September 24, 2012

Yes and No.

Before going to sleep, I often let my mind fade into thinking about random thoughts and ideas in a form of meditation. Because I am a MMA competitor, those thoughts often turn to new techniques.

I imagine weird situations or techniques that most people never think about doing because, “that wouldn’t work,” or, “my teacher told me not to do that.” Those limiting beliefs can cost you dearly if you never actually go out and see for yourself.

Nothing is taboo for me on the mats. If a technique works and it is legal, I don’t care how silly it looks or where it came from. I am all about effectiveness and expanding the horizon of martial arts.

Last night I had envisioned three techniques just before going to bed. So I wrote them down in my iPad to make sure I remembered them and practiced them after training.

Sometimes these “dream moves” don’t work. They just translate into the real world as they do in my mind, which is ok. Often times, I gain a better understanding of MMA by knowing why something doesn’t work, which can be used to fix the technique and make it work.

However, today these three techniques worked well in practice mode. So now it is time to use it in sparring and see how they really work. Two of the techniques are very promising and are new Kimura Trap (www.KimuraTrap.com) techniques that come from a completely new angle that should really surprise a lot people.

So moral of the story is to make your dreams work for you. The important part is to write them down. If you just think of a cool idea and let it go at that, more often than not it will just fade away and be forgotten forever.

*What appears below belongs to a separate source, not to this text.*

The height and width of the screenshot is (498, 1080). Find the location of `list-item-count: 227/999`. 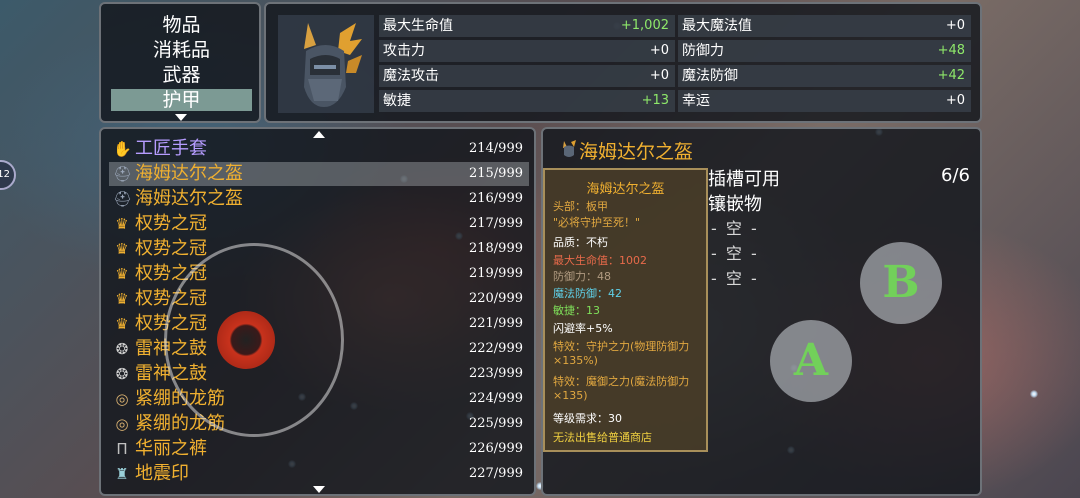

list-item-count: 227/999 is located at coordinates (496, 474).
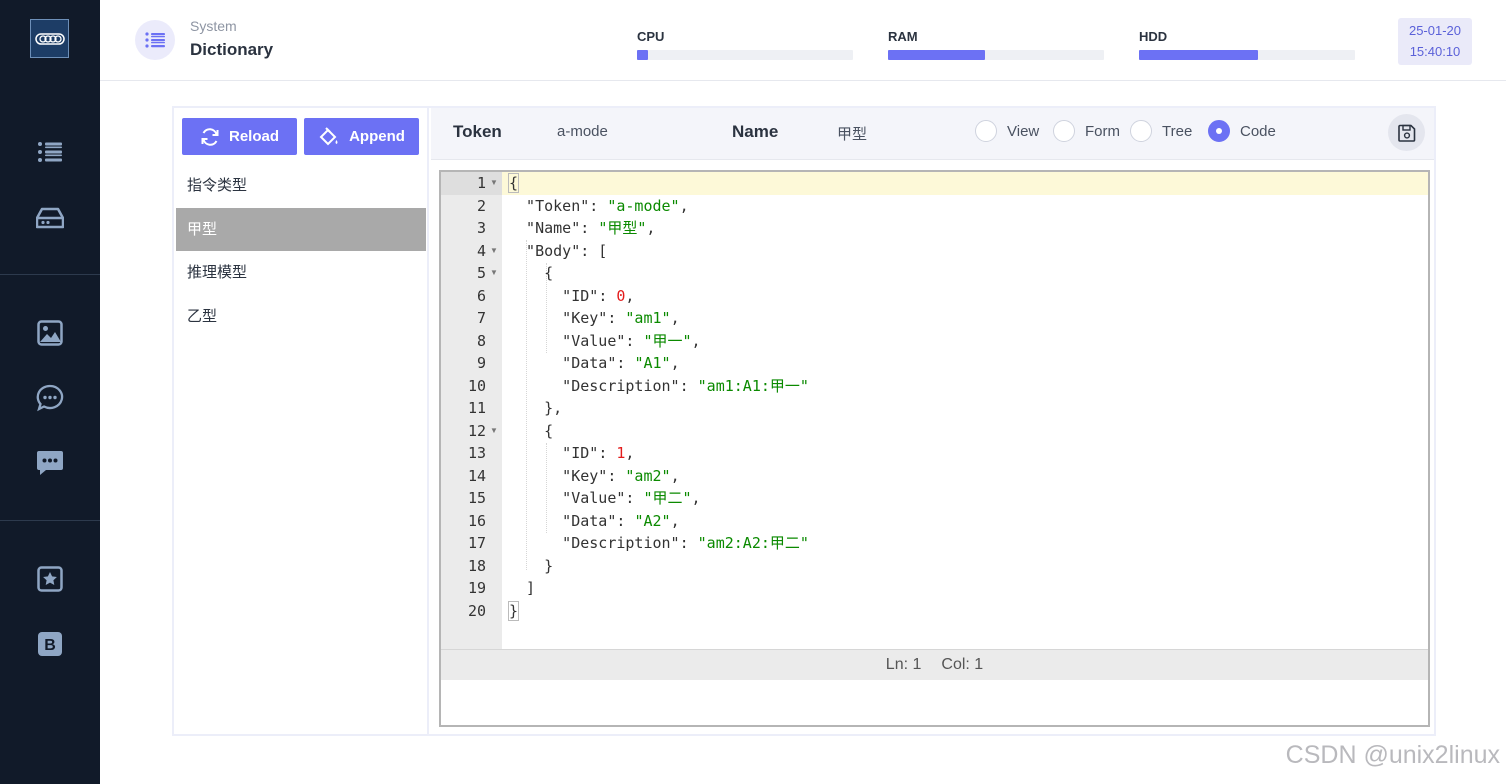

  • Visualization is a great tool! Growing up in martial arts, I learned different methods of meditation. The method in which I saw the quickest result from was visualization. It was introduced to me as an eary teeneage by my wrestling coach. He showed us videos on how to do it and the studies that were behind it. We tried it the next day at practice. And believe it or not 90% of the people that were training got injured. From there, my wrestling coach said that it was a useless exercise that didn’t work. I saw that change in myself and my friends. We were harder working and more focused. So, I continued to use it and it helped me become a better wrestler. I still use it today.
    I think that this was a great article but, can you take it a step further? Can you teach it and give us real notes and do it on video. That is my challenge to you!

  • Phil Laplante says:

    Awesome seminar this weekend (at Noel Smith’s place). I’m looking forward to practicing the trap techniques you taught us.

    To your point about thinking out of the box, I was wondering if there is any way to use the kimura from the bottom of the mount somehow (say, if you can trap the arm during a choke attempt or if he makes a mistake) as a way to set up an escape?

    Thanks again

  • really great videos your are sending me, as i have not long taking up the sport all the info i receive is taken on board, as for visulization is one thing at times i feel as thou my mind goes blank which is the norm at still an early stage, just needing to relax more any tips on that will be more than welcome.
    as for the kimura superb great move.